To paraphrase Steve Yegge, "Have you increased the energy grid significantly and simultaneously reduced greenhouse gases ?"

Of course, it's not all environmental.

I live in Kansas. There's a long-running feud going (several years now) over permits to build several coal-fired power plants in the western part of the state; the legislature keeps passing bills ordering the permits to be granted, and the governor keeps vetoing them (thus far the legislature's been unable to get enough votes to override her).

While various folks here love to complain that it's just some sort of environmental agenda being pushed by our (liberal) governor, there's a powerful economic reason to say no to these plants: although they'll be built in Kansas, although they'll use resources from Kansas, although they'll dump pollution into the air and water of Kansas, not one single watt of power from them will go to homes or businesses in Kansas (the plants, if they're built, will be built by out-of-state power companies to produce electricity which will be used elsewhere, mostly in Colorado).

Which raises a valid question: if Kansas is going to bear the cost of having these plants, why shouldn't Kansas get any of the benefits?

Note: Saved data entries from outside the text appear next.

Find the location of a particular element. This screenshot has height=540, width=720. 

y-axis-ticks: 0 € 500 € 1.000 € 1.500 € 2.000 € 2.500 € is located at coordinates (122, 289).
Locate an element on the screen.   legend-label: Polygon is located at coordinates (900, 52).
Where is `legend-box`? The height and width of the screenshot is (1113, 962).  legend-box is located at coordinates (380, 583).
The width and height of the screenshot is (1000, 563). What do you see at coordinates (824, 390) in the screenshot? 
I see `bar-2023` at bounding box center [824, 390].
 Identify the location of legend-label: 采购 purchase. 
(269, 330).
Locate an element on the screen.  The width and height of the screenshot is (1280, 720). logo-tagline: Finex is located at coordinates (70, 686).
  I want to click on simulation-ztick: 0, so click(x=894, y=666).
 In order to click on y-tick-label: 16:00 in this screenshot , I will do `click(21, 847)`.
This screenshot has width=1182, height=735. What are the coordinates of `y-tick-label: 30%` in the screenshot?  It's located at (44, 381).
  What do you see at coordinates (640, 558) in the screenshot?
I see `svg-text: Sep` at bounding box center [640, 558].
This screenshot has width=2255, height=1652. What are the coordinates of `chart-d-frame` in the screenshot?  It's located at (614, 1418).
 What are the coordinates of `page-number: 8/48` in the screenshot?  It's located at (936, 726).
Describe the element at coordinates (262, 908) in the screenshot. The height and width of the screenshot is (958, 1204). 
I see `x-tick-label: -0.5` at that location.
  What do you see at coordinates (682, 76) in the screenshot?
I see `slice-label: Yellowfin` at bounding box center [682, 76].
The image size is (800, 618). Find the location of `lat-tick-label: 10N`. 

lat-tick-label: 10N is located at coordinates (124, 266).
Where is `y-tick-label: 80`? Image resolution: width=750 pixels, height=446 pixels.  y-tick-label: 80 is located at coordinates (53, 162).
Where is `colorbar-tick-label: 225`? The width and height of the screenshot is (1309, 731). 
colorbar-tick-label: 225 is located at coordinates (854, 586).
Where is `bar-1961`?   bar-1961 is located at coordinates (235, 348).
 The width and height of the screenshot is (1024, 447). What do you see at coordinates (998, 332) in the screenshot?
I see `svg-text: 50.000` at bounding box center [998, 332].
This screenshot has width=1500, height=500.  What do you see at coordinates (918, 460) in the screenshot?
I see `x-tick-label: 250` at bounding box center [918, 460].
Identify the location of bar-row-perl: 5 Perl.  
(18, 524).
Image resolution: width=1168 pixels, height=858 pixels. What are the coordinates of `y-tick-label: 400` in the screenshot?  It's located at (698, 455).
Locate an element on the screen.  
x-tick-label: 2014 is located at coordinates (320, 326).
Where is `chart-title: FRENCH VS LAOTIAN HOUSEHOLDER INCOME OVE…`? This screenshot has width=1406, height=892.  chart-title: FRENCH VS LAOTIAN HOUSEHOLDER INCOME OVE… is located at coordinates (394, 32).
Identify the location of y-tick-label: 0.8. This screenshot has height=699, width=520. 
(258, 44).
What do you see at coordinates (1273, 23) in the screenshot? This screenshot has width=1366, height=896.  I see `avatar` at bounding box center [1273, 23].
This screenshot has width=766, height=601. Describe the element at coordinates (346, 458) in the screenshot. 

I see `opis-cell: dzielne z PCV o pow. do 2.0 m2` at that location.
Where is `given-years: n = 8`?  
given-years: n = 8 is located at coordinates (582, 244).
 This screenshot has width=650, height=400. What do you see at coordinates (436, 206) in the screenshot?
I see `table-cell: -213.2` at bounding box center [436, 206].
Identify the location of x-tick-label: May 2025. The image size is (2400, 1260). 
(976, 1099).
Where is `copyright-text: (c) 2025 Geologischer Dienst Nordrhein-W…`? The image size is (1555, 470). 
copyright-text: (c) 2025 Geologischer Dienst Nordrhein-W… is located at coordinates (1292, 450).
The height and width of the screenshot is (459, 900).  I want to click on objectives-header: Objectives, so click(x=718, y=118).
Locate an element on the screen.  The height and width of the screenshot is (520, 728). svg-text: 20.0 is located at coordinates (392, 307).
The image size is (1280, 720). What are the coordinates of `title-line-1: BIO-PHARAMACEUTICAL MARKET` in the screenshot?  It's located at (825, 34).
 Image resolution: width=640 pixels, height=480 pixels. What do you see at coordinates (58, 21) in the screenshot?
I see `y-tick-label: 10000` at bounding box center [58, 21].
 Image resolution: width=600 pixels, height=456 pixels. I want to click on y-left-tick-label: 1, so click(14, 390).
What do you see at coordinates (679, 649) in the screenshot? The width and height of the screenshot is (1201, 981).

They won't generate nearly enough jobs to cover the impact they'll have on the state in other ways, so I don't see how any sound economic argument can be made in their favor.

From what reading I've been able to do on the subject of power-plant construction, it seems Kansas isn't alone in facing this sort of situation. Though it may feel like a variation on NIMBY, I think it's entirely reasonable for one state to ask why it should bear costs while another reaps benefits, and to refuse to enter such an obviously one-sided deal.

I actually just meant increasing transmission lines & transformer capacity, since that's what's on the edge. But we should increase generating capacity too.

Increasing capacity doesn't increase usage. We should increase capacity to a comfortable margin, and separately think about reducing usage.

I suspect the lead time is due to manufacturing capacity and probably large transformers are custom or semi-custom. But as you said amazing things happen when there is a civilization threatening crisis.
This is especially interesting in the light that there is now a more concerted effort to get automobiles "on the grid"

Just for starters, see Shai Aggassi's blog

http://shaiagassi.typepad.com/

I really want an EV, but the effect on the grid is a real problem that needs to be addressed as well.
When I got to "1 to 2 trillion" I stopped reading. I'm pretty sure the treasury blew that much last weekend.